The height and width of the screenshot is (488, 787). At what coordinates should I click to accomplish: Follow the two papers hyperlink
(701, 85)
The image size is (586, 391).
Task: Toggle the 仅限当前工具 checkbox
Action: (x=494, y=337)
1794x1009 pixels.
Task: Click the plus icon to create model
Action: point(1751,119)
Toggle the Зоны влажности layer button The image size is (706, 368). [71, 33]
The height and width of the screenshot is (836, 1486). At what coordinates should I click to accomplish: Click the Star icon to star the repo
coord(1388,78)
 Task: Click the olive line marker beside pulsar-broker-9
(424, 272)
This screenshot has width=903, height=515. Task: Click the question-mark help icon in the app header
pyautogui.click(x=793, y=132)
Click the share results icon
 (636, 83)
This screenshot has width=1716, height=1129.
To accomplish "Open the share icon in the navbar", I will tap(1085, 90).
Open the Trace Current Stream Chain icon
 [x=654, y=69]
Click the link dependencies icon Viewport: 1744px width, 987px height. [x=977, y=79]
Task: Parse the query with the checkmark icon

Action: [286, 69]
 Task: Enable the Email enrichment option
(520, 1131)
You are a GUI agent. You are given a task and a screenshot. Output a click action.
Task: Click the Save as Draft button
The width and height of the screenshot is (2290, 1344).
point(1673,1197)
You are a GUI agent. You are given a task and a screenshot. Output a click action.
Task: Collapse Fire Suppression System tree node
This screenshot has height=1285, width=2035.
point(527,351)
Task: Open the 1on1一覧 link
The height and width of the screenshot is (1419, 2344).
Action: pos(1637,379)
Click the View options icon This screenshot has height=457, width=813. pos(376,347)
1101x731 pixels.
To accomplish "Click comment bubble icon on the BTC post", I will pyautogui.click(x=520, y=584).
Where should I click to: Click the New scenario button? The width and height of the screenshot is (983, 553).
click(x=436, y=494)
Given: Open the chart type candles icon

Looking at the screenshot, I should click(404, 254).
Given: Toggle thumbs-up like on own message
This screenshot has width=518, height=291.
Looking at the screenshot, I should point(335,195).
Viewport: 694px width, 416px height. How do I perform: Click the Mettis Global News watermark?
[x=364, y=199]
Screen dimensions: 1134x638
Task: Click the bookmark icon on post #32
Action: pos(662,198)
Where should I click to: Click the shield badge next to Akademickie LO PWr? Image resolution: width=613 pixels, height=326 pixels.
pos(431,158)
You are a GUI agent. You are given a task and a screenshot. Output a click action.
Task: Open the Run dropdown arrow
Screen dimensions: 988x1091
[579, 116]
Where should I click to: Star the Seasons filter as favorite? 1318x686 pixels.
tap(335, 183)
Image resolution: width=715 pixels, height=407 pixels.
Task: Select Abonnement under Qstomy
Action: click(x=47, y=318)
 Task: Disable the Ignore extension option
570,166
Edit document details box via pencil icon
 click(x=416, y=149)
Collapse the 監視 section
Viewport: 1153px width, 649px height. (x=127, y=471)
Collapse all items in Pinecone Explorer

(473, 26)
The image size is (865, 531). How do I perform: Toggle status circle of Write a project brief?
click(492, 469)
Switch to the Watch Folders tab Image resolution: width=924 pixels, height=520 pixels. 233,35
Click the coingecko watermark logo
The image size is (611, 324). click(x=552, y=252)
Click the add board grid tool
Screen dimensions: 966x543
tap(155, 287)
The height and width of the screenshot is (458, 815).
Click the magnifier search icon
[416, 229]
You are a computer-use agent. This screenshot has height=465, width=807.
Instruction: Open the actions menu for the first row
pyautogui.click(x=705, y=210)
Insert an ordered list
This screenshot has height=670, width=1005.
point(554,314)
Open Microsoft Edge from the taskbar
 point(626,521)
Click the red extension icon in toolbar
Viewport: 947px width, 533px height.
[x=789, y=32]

* _Exercise directions_
Return the data above in full, keeping each line exactly as it stands.

* _Response_
The height and width of the screenshot is (488, 787). At what coordinates should I click to accomplish: Follow the two papers hyperlink
(701, 85)
The image size is (586, 391).
Task: Toggle the 仅限当前工具 checkbox
Action: (x=494, y=337)
1794x1009 pixels.
Task: Click the plus icon to create model
Action: point(1751,119)
Toggle the Зоны влажности layer button The image size is (706, 368). [71, 33]
The height and width of the screenshot is (836, 1486). At what coordinates should I click to accomplish: Click the Star icon to star the repo
coord(1388,78)
 Task: Click the olive line marker beside pulsar-broker-9
(424, 272)
This screenshot has width=903, height=515. Task: Click the question-mark help icon in the app header
pyautogui.click(x=793, y=132)
Click the share results icon
 (636, 83)
This screenshot has width=1716, height=1129.
To accomplish "Open the share icon in the navbar", I will tap(1085, 90).
Open the Trace Current Stream Chain icon
 [x=654, y=69]
Click the link dependencies icon Viewport: 1744px width, 987px height. [x=977, y=79]
Task: Parse the query with the checkmark icon

Action: [286, 69]
 Task: Enable the Email enrichment option
(520, 1131)
You are a GUI agent. You are given a task and a screenshot. Output a click action.
Task: Click the Save as Draft button
The width and height of the screenshot is (2290, 1344).
point(1673,1197)
You are a GUI agent. You are given a task and a screenshot. Output a click action.
Task: Collapse Fire Suppression System tree node
This screenshot has height=1285, width=2035.
point(527,351)
Task: Open the 1on1一覧 link
The height and width of the screenshot is (1419, 2344).
Action: pos(1637,379)
Click the View options icon This screenshot has height=457, width=813. pos(376,347)
1101x731 pixels.
To accomplish "Click comment bubble icon on the BTC post", I will pyautogui.click(x=520, y=584).
Where should I click to: Click the New scenario button? The width and height of the screenshot is (983, 553).
click(x=436, y=494)
Given: Open the chart type candles icon

Looking at the screenshot, I should click(404, 254).
Given: Toggle thumbs-up like on own message
This screenshot has width=518, height=291.
Looking at the screenshot, I should point(335,195).
Viewport: 694px width, 416px height. How do I perform: Click the Mettis Global News watermark?
[x=364, y=199]
Screen dimensions: 1134x638
Task: Click the bookmark icon on post #32
Action: pos(662,198)
Where should I click to: Click the shield badge next to Akademickie LO PWr? Image resolution: width=613 pixels, height=326 pixels.
pos(431,158)
You are a GUI agent. You are given a task and a screenshot. Output a click action.
Task: Open the Run dropdown arrow
Screen dimensions: 988x1091
[579, 116]
Where should I click to: Star the Seasons filter as favorite? 1318x686 pixels.
tap(335, 183)
Image resolution: width=715 pixels, height=407 pixels.
Task: Select Abonnement under Qstomy
Action: click(x=47, y=318)
 Task: Disable the Ignore extension option
570,166
Edit document details box via pencil icon
 click(x=416, y=149)
Collapse the 監視 section
Viewport: 1153px width, 649px height. (x=127, y=471)
Collapse all items in Pinecone Explorer

(473, 26)
The image size is (865, 531). How do I perform: Toggle status circle of Write a project brief?
click(492, 469)
Switch to the Watch Folders tab Image resolution: width=924 pixels, height=520 pixels. 233,35
Click the coingecko watermark logo
The image size is (611, 324). click(x=552, y=252)
Click the add board grid tool
Screen dimensions: 966x543
tap(155, 287)
The height and width of the screenshot is (458, 815).
Click the magnifier search icon
[416, 229]
You are a computer-use agent. This screenshot has height=465, width=807.
Instruction: Open the actions menu for the first row
pyautogui.click(x=705, y=210)
Insert an ordered list
This screenshot has height=670, width=1005.
point(554,314)
Open Microsoft Edge from the taskbar
 point(626,521)
Click the red extension icon in toolbar
Viewport: 947px width, 533px height.
[x=789, y=32]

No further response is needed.